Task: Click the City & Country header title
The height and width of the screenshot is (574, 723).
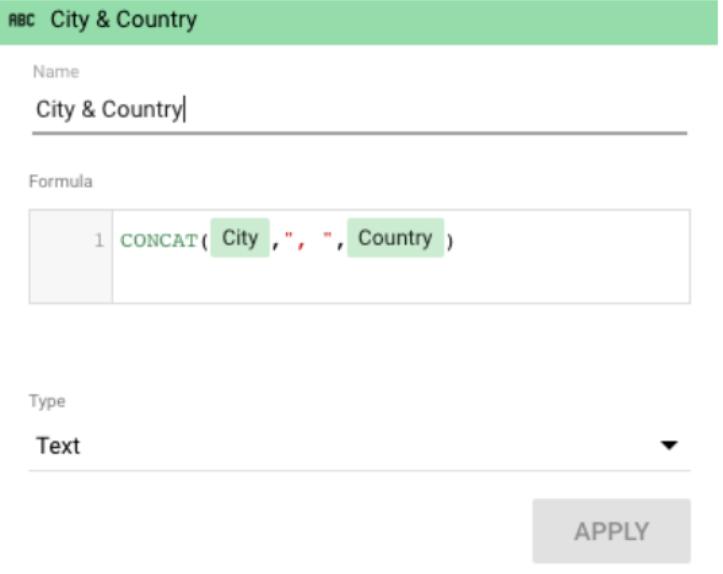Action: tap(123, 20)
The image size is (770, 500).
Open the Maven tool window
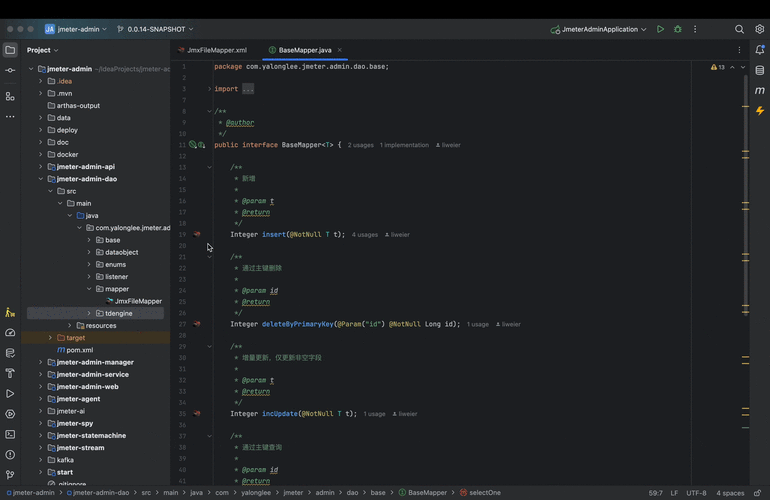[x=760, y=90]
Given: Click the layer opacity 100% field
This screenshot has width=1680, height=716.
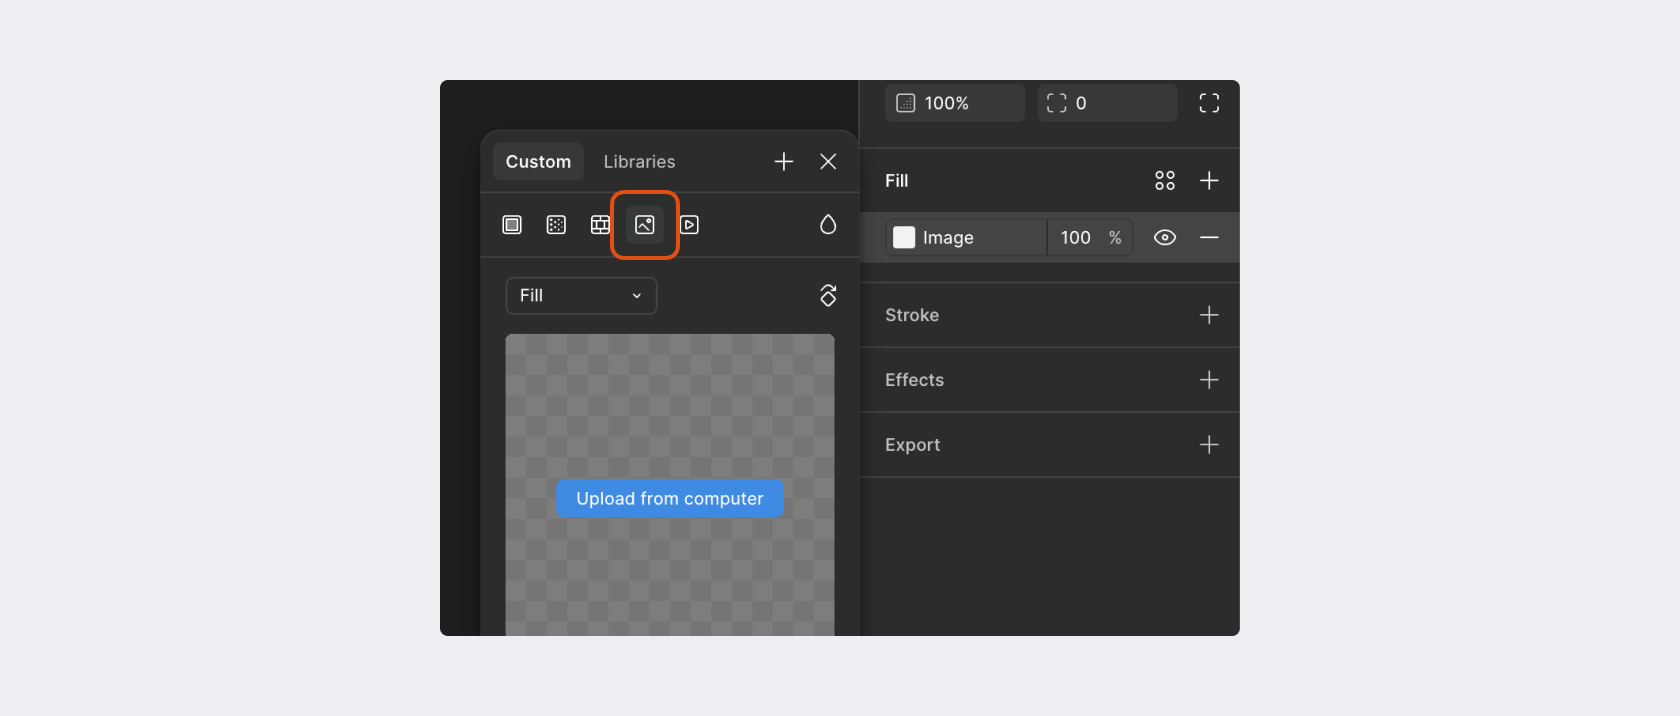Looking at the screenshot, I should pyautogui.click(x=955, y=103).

+++++

ASSIGNMENT ::
Each record must be quoted in full and exactly. Do not include the pictures.

ANSWER SECTION ::
Task: Click the City & Country header title
The height and width of the screenshot is (574, 723).
Action: tap(123, 20)
The image size is (770, 500).
Open the Maven tool window
[x=760, y=90]
Given: Click the layer opacity 100% field
This screenshot has width=1680, height=716.
Looking at the screenshot, I should pyautogui.click(x=955, y=103).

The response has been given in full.